## [STUDY MATERIAL]
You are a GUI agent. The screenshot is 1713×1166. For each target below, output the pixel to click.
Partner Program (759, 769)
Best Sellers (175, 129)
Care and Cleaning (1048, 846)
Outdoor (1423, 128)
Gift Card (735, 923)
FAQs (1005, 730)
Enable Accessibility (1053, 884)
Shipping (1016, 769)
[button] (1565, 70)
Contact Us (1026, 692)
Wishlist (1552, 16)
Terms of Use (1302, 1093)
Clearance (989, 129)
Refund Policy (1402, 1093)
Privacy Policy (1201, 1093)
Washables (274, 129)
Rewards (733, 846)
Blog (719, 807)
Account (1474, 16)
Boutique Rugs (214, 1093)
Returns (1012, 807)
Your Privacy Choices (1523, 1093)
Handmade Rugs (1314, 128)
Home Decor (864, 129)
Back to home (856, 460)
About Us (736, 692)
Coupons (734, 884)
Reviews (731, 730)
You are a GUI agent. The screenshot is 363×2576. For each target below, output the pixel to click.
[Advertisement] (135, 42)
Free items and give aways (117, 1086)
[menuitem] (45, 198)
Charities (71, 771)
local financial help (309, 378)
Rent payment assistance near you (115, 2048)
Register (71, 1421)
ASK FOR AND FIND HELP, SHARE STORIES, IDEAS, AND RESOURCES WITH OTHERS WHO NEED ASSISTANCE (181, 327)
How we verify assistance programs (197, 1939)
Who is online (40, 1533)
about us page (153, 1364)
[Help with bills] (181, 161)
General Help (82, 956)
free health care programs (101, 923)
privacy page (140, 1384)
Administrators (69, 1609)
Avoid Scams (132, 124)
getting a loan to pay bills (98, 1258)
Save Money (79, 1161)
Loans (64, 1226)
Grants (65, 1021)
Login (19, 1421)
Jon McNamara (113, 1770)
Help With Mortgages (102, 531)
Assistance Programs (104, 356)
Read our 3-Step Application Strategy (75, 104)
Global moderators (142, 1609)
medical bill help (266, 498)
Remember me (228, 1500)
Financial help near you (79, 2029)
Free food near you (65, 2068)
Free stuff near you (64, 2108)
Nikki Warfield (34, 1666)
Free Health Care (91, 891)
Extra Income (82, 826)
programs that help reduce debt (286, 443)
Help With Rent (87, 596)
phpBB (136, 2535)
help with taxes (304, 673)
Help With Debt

## [EXERCISE]
Output all of the records, keeping every word exact.

## [WRITTEN SOLUTION]
You are a GUI agent. The screenshot is 1713×1166. For each target below, output the pixel to click.
Partner Program (759, 769)
Best Sellers (175, 129)
Care and Cleaning (1048, 846)
Outdoor (1423, 128)
Gift Card (735, 923)
FAQs (1005, 730)
Enable Accessibility (1053, 884)
Shipping (1016, 769)
[button] (1565, 70)
Contact Us (1026, 692)
Wishlist (1552, 16)
Terms of Use (1302, 1093)
Clearance (989, 129)
Refund Policy (1402, 1093)
Privacy Policy (1201, 1093)
Washables (274, 129)
Rewards (733, 846)
Blog (719, 807)
Account (1474, 16)
Boutique Rugs (214, 1093)
Returns (1012, 807)
Your Privacy Choices (1523, 1093)
Handmade Rugs (1314, 128)
Home Decor (864, 129)
Back to home (856, 460)
About Us (736, 692)
Coupons (734, 884)
Reviews (731, 730)
You are a GUI agent. The screenshot is 363×2576. For each target below, output the pixel to click.
[Advertisement] (135, 42)
Free items and give aways (117, 1086)
[menuitem] (45, 198)
Charities (71, 771)
local financial help (309, 378)
Rent payment assistance near you (115, 2048)
Register (71, 1421)
ASK FOR AND FIND HELP, SHARE STORIES, IDEAS, AND RESOURCES WITH OTHERS WHO NEED ASSISTANCE (181, 327)
How we verify assistance programs (197, 1939)
Who is online (40, 1533)
about us page (153, 1364)
[Help with bills] (181, 161)
General Help (82, 956)
free health care programs (101, 923)
privacy page (140, 1384)
Administrators (69, 1609)
Avoid Scams (132, 124)
getting a loan to pay bills (98, 1258)
Save Money (79, 1161)
Loans (64, 1226)
Grants (65, 1021)
Login (19, 1421)
Jon McNamara (113, 1770)
Help With Mortgages (102, 531)
Assistance Programs (104, 356)
Read our 3-Step Application Strategy (75, 104)
Global moderators (142, 1609)
medical bill help (266, 498)
Remember me (228, 1500)
Financial help near you (79, 2029)
Free food near you (65, 2068)
Free stuff near you (64, 2108)
Nikki Warfield (34, 1666)
Free Health Care (91, 891)
Extra Income (82, 826)
programs that help reduce debt (286, 443)
Help With Rent (87, 596)
phpBB (136, 2535)
help with taxes (304, 673)
Help With Debt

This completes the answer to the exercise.